美国国家公共电台 NPR Can Anyone, Even Walmart, Stem The Heat-Trapping Flood Of Nitrogen On Farms?(在线收听

 

ROBERT SIEGEL, HOST:

A lot of companies have promised to do their part to reduce their releases of greenhouse gases that are trapping heat and giving the planet a fever. Among them are big food companies, including the biggest American grocer, Walmart. But companies are finding that reducing their climate impact is complicated because the emissions from food production come from unexpected places. NPR's Dan Charles reports.

DAN CHARLES, BYLINE: Decisions by a company like Walmart about what products it will sell can leave their mark on fields and forests and factories around the globe. The company is so huge and influential that 10 years ago, the advocacy group Environmental Defense Fund set up an office near Walmart's headquarters in Bentonville, Ark. Here's Suzy Friedman, a senior director at EDF.

SUZY FRIEDMAN: And we really saw that working with companies could be transformative at a scale that was pretty unmatched.

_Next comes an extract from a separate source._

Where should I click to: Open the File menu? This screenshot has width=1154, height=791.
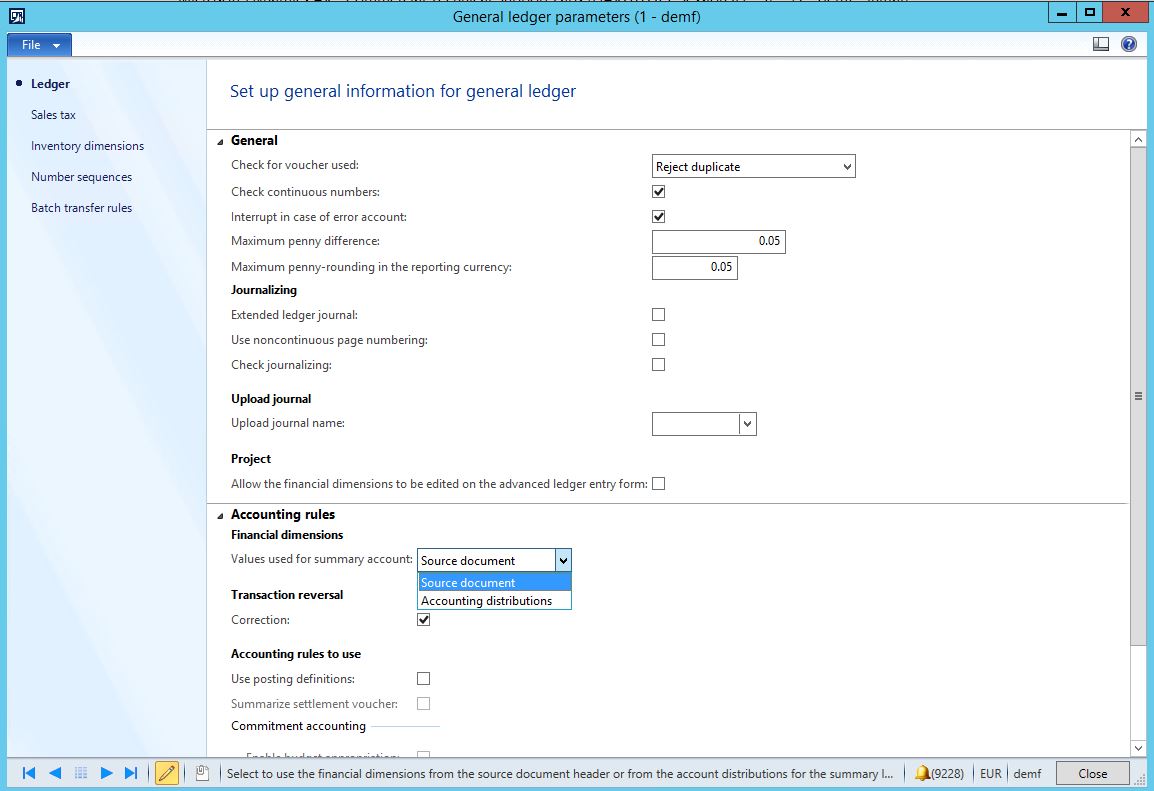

CHARLES: EDF wants to persuade companies that going green could be good for business. And Walmart often sounds like a convert to the cause. Laura Phillips, a senior vice president there, says Walmart is committed to fighting climate change.

LAURA PHILLIPS: It's really one of the most important issues we work on. Our customers are interested in climate and many of our stakeholders.

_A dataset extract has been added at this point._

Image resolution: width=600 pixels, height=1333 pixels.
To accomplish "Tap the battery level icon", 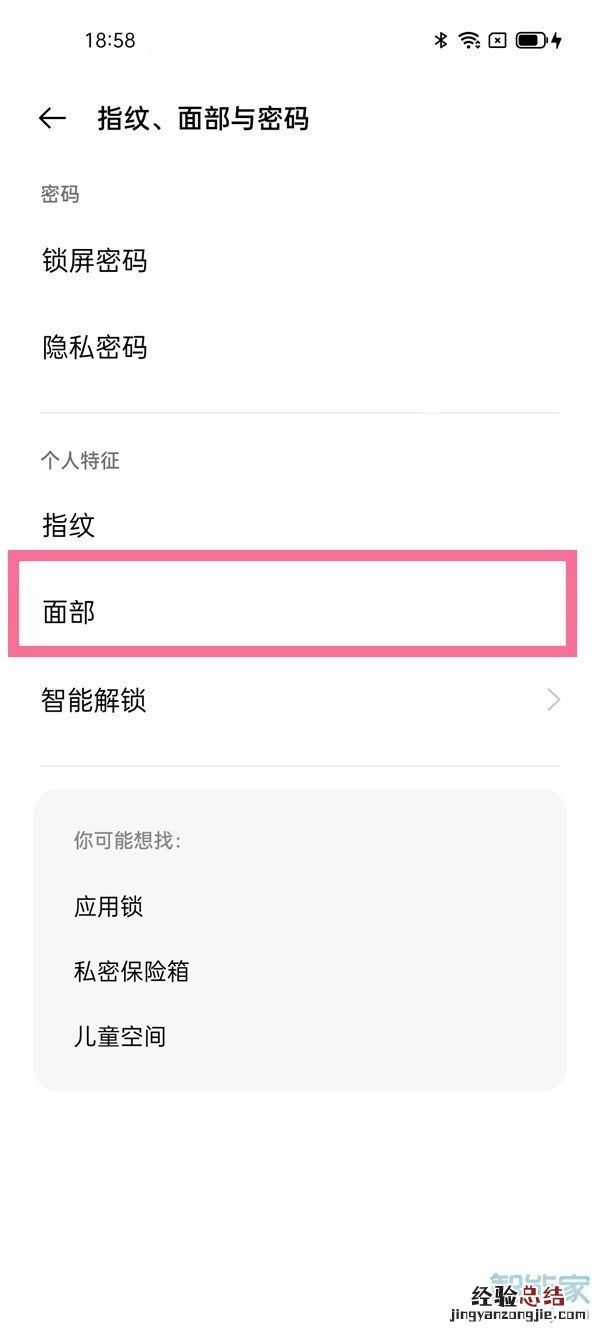I will 531,41.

CHARLES: Last year, Walmart promised to reduce emissions of greenhouse gases by a billion tons of carbon between now and 2030. Now, that's way more than what's released by Walmart's own stores and trucks. Most of those reductions will have to come from Walmart's suppliers, all those other companies that make the products it sells. So Walmart's been calculating the climate price tags of those products, figuring out how much making each one contributes to global warming. When Phillips looked at that data, she was startled to see how high the price tag was on simple food items that didn't seem like they'd require burning a lot of fossil fuels - baked goods, for instance.

PHILLIPS: Why is that? You know, why are we seeing bread have high emissions?

CHARLES: Other food companies are asking the same question because a lot of them have made their own climate promises. They've set up an organization called Field to Market to measure and reduce the environmental impact of their operations. Allison Thomson is the group's research director.

ALLISON THOMSON: It has been a process of discovery mapping out the emissions and understanding there's a huge portion of the footprint that comes from the farm.

CHARLES: From the farm, not factories or fleets of trucks. And on the farm, the big greenhouse source is something most people don't think about very much. It's the fertilizer, mainly nitrogen, that farmers spread on their fields to feed their crops. Manufacturing this fertilizer releases a lot of carbon dioxide. And then when you spread nitrogen on a field, bacteria in the soil feed on it and release an even more powerful greenhouse gas called nitrous oxide. Add it all up and fertilizer is the biggest part of the global warming price tag of a loaf of bread or a box of Corn Flakes. According to one study, greenhouse emissions from fertilizer are the biggest single piece of the global warming price tag for almost half of the top-selling items on the shelves at Walmart. I asked Walmart executive Laura Phillips what her company could even do about that.

You see that. You see fertilizer's really significant. But do you have any control over that?

PHILLIPS: No. We don't make the product ourselves. We work with our suppliers. And I think we would want to work with our suppliers towards a path of continuous improvement.

CHARLES: But those suppliers don't control fertilizer use either. Bakers just buy the grain that the farmers grow. Meatpackers buy the cattle that ate that grain. They don't apply fertilizer to the fields. This is the big hitch in the whole strategy that environmental advocates like Suzy Friedman have been pursuing in working with big companies like Walmart.

FRIEDMAN: So that was one really big eye-opener. This is a whole lot more complicated than we even thought in the beginning.

CHARLES: You sort of had the idea in the beginning that Walmart can just do it.

FRIEDMAN: I think even Walmart had that idea in the beginning. And we really learned that you need to engage the whole supply chain.

CHARLES: They're trying to do that now, but it's not easy. It's a new frontier for environmentalists who are trying to fight climate change, not just dealing with the CEOs of big companies, but also fertilizer dealers and farmers in small towns where the food on store shelves gets its start. Dan Charles, NPR News.